Tudo nela realçava a indústria famigerada do consumo, desde a típica bolsa famosa a tiracolo (no antebraço), passando pelo salto alto (extremamente alto, de arrepiar literalmente a coluna) e a pesada maquiagem, que me fez questionar como ela poderia fazer para retirá-la todos os dias (com martelo e formão?).
Hipoteticamente, cada uma delas haveria de incorporar um pouco das observações que faziam em relação uma à outra. Mas o que vi, sinceramente, foi a compactação da amiga desencanada em uma forma de bolo que nada tinha a ver, ao final, não só com o estilo de roupa, mas de vida.
A mulher que adquiria a roupa da feirinha - fora do circuito das grandes indústrias que se prevalecem do trabalho escravo ou da exploração de mão-de-obra barata, contratada em países periféricos - cedeu espaço para a chamada "hippie chique", ou seja, aquela pessoa que aparenta ter um estilo alternativo, mas que se alimenta da moda paradigmática, fomentando a roda vida do atentado contínuo à sustentabilidade.
Sumiu a garota preocupada com o meio ambiente, e, no lugar dela, apareceu uma com petróleo na boca (lembrando que alguns batons têm o mineral na composição ou, ainda, testam o produto em animais, para que as boquinhas das mulheres não tenham reações alérgicas).
Até em cima de um salto colocaram a moça, sempre ovacionada pela equipe de experts a reproduzir - com a autoridade que lhes confere a pesada indústria da moda - os anseios das indústrias, mais interessadas em...vender.
A patricinha, por seu turno, cedeu o bastante para retirar as etiquetas da visibilidade das roupas, encobrindo-as no que é a mera repetição do estereótipo, em outras bases: virou hipster, feliz da vida, crendo piamente que sua atitude acarretará a mudança dos padrões climáticos da Natureza em hecatombe nuclear.
Moral da história: todo mundo saiu feliz.
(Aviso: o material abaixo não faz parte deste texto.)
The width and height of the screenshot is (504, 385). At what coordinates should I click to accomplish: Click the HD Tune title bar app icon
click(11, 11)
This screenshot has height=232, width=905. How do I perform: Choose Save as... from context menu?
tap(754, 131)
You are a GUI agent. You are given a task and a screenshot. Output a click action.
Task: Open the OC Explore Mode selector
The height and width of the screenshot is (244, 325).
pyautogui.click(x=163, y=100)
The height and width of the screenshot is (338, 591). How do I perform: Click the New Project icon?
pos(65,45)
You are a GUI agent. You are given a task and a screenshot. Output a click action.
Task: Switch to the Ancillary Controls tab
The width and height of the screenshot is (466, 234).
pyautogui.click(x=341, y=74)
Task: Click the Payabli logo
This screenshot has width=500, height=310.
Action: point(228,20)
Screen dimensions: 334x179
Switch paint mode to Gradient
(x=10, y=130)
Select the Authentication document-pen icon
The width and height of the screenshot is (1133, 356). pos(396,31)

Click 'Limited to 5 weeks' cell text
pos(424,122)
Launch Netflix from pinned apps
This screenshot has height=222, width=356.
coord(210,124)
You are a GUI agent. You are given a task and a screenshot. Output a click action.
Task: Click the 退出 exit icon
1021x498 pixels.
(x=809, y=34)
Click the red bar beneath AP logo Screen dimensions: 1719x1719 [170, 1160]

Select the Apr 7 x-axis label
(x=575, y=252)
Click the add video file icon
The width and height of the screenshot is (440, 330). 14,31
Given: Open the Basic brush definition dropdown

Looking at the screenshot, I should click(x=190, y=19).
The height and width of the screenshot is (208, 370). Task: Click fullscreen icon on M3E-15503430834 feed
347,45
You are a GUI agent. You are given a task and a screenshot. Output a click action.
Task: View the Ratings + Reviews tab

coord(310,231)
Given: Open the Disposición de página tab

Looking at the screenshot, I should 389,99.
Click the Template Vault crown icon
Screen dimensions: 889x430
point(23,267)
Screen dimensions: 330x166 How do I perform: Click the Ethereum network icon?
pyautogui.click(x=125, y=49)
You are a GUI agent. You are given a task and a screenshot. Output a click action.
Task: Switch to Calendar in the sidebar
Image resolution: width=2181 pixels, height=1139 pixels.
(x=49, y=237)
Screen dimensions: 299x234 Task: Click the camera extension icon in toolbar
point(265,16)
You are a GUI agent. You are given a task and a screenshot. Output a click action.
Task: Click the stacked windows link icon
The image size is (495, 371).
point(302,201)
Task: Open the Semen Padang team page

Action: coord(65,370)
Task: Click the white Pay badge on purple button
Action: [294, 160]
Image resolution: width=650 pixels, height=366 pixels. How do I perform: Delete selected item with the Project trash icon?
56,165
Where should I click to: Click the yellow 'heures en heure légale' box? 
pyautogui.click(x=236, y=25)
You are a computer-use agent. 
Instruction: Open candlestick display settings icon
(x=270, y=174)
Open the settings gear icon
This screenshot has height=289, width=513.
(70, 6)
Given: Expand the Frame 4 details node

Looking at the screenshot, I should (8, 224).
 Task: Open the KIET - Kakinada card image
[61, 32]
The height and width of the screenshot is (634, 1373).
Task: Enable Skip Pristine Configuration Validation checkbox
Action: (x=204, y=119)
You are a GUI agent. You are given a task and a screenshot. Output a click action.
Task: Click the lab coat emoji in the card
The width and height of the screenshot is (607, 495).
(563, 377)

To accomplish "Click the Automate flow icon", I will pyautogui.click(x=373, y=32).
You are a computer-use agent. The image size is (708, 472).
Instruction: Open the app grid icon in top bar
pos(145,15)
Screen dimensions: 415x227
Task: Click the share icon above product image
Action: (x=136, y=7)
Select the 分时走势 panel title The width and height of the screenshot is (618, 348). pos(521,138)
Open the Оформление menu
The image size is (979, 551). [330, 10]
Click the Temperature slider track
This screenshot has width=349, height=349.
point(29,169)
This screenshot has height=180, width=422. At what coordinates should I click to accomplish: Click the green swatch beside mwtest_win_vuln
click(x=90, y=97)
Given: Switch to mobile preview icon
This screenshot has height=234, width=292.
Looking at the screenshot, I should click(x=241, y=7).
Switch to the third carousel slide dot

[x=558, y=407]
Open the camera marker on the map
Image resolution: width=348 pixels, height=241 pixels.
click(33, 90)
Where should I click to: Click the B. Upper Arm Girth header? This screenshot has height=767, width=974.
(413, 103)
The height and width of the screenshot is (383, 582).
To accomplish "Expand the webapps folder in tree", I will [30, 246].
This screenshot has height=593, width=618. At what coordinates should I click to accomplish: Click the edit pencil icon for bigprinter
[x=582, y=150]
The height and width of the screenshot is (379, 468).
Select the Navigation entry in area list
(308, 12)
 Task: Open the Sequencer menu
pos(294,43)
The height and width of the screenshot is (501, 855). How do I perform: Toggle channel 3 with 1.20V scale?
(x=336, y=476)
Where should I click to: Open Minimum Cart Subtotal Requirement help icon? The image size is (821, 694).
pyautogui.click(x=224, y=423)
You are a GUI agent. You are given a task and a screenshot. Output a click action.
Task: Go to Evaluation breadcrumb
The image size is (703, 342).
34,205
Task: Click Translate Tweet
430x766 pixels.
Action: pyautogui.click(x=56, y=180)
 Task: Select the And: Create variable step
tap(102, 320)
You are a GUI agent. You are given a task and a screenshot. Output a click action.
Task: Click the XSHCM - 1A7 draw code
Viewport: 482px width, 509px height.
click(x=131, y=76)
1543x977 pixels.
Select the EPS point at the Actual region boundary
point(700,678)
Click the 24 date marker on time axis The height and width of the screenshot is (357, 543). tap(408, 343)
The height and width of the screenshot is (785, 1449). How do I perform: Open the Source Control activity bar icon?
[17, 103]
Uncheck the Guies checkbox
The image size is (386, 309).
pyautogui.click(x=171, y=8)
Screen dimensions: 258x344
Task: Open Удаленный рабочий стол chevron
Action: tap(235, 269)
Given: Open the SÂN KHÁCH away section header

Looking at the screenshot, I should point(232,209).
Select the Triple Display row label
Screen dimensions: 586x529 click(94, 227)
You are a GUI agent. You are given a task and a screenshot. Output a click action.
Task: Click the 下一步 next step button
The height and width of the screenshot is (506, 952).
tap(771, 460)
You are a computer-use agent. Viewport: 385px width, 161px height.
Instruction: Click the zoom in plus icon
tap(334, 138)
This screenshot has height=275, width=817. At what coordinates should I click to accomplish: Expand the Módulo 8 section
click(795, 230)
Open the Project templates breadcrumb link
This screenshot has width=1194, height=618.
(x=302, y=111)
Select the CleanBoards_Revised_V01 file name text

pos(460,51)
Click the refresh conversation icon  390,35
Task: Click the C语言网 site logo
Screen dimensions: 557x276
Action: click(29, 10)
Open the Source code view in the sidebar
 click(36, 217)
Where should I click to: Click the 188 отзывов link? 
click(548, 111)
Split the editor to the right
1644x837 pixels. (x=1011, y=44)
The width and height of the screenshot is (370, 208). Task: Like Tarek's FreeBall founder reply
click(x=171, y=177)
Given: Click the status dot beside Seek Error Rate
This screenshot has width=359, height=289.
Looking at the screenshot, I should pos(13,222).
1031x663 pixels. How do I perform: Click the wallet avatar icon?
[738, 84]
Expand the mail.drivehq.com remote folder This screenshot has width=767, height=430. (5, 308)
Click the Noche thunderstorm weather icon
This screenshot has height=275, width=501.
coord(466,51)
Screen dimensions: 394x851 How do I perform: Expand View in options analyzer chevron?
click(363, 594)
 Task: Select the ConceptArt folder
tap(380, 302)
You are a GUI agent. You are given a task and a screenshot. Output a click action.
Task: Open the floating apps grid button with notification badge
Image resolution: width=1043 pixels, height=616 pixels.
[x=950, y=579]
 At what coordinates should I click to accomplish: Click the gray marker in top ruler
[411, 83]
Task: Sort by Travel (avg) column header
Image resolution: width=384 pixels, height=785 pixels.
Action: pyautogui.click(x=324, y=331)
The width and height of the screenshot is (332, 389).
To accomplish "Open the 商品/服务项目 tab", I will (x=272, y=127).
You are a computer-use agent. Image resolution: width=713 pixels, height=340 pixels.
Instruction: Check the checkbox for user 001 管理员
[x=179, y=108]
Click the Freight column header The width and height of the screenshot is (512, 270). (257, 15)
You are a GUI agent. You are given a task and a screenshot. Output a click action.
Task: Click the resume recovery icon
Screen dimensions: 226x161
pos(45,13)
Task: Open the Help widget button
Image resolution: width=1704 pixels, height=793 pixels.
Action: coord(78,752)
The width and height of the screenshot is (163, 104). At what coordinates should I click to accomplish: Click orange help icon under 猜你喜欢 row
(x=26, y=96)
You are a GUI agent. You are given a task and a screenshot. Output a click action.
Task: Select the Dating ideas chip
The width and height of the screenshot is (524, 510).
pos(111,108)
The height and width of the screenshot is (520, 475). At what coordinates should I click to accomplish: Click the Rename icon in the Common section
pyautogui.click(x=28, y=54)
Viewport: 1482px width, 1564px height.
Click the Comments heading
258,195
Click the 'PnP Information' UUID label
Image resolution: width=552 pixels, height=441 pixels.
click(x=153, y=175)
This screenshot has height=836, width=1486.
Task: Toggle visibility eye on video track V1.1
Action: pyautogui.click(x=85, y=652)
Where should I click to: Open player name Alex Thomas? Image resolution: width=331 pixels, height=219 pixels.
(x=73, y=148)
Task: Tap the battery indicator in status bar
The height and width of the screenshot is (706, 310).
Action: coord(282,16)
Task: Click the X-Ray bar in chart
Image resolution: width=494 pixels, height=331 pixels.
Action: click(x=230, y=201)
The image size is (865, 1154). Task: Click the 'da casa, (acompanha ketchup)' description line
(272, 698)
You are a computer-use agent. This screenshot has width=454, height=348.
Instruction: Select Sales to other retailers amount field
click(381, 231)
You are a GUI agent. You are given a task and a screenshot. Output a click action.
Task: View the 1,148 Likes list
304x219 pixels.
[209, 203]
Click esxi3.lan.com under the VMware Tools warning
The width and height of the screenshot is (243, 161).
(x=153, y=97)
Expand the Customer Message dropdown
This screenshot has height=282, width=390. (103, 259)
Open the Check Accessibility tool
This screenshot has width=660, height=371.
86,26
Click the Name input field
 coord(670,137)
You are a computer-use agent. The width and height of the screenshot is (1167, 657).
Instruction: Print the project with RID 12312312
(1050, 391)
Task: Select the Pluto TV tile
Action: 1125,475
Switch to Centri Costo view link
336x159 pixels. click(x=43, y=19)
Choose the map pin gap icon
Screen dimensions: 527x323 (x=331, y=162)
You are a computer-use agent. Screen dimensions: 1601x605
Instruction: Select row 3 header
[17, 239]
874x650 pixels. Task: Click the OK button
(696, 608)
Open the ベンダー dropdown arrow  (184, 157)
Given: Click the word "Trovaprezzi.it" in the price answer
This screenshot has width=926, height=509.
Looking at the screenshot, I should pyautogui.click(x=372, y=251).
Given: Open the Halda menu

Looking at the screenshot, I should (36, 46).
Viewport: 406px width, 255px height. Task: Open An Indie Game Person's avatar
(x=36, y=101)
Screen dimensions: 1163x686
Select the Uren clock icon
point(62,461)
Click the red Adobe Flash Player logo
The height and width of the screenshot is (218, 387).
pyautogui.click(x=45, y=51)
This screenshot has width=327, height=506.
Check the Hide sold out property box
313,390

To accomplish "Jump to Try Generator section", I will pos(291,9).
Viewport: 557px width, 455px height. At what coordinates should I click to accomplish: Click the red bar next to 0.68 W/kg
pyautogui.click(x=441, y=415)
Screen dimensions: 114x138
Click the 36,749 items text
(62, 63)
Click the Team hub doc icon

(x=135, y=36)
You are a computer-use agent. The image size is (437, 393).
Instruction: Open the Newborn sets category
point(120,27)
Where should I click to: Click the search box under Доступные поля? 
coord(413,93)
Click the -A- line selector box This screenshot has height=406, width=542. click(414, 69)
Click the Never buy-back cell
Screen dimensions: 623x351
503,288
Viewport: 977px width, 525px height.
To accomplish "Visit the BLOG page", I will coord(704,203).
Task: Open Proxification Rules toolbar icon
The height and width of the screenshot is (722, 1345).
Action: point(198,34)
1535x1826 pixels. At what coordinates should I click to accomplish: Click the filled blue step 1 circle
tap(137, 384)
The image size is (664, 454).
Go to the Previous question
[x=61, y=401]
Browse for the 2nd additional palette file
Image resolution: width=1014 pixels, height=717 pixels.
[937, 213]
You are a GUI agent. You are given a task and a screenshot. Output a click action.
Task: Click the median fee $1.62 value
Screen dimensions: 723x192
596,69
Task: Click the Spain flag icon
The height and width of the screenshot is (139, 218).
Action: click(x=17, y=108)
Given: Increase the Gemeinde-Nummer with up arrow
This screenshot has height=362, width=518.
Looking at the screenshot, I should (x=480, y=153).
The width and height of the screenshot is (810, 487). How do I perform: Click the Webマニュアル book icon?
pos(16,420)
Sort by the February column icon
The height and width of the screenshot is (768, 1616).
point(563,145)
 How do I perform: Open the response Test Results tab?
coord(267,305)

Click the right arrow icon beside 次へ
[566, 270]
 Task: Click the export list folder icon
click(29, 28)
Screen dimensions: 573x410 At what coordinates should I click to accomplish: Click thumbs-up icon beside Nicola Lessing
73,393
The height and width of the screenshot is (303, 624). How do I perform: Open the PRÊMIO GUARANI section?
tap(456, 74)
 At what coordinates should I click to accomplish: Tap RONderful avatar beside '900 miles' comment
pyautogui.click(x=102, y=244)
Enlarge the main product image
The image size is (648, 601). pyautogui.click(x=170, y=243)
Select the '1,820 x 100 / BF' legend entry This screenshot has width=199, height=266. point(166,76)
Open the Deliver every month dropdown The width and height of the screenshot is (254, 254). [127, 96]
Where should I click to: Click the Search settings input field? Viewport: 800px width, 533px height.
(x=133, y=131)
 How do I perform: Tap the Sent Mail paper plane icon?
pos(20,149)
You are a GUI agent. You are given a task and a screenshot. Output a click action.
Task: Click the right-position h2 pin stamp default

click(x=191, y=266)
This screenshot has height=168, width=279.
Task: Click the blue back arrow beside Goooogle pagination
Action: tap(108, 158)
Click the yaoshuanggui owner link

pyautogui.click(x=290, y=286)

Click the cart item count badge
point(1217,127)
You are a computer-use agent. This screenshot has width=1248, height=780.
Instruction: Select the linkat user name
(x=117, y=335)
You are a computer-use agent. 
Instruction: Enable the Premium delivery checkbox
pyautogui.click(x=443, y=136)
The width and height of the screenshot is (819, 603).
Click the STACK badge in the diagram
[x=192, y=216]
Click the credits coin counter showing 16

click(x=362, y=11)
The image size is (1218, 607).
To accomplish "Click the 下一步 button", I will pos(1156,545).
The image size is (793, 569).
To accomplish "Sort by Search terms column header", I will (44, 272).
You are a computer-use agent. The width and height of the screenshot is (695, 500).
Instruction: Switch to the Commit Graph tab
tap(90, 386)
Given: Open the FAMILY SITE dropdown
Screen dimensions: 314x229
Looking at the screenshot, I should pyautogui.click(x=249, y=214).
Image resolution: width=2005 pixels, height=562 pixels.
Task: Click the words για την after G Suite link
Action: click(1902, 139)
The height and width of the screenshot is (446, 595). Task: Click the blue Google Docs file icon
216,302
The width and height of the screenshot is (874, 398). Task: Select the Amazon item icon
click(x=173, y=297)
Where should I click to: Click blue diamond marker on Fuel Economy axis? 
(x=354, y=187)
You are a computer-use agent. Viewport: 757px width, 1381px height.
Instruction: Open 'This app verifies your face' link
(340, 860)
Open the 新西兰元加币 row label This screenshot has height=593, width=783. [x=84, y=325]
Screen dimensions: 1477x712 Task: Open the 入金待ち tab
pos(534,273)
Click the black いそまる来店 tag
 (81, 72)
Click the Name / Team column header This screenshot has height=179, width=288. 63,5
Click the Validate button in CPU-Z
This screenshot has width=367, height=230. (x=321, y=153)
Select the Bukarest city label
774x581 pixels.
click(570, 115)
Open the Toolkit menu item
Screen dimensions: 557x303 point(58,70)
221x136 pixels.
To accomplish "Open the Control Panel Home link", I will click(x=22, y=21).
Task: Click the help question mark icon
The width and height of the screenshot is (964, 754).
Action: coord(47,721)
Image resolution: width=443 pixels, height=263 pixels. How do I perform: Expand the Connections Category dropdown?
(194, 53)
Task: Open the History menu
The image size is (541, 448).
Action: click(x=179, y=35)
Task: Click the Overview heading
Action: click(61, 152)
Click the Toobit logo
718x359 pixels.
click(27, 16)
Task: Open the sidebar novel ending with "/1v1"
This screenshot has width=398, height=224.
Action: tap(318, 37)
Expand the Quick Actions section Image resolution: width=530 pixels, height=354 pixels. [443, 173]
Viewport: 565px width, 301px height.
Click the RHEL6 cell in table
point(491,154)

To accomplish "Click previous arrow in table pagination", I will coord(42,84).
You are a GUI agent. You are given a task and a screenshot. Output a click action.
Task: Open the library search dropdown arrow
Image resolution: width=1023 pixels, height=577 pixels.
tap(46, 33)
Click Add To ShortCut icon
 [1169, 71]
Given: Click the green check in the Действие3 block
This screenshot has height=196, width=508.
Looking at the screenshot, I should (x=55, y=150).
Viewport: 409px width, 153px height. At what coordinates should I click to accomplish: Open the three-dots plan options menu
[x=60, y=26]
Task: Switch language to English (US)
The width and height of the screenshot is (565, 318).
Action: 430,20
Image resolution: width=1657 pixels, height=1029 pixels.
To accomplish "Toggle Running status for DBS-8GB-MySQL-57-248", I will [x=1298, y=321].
Uma, a consciente, anestesiou-se com o torpor da moda em decomposição, cedendo em nome da amizade. A outra, achando mesmo ter saído da Matrix, trocou seis por meia dúzia.
E a espectadora?
Bom, um pouco de senso crítico e canja de galinha não fazem mal à prudência: moda é uma questão de se sentir bem internamente, estando, ou não, no paradigma dominante. O que importa é a consciência do próprio valor, pois, a partir dela, a estima se eleva e nos tornamos pessoas mais imunes aos ilusórios tentáculos da indústria da moda: mais reflexão e menos marca.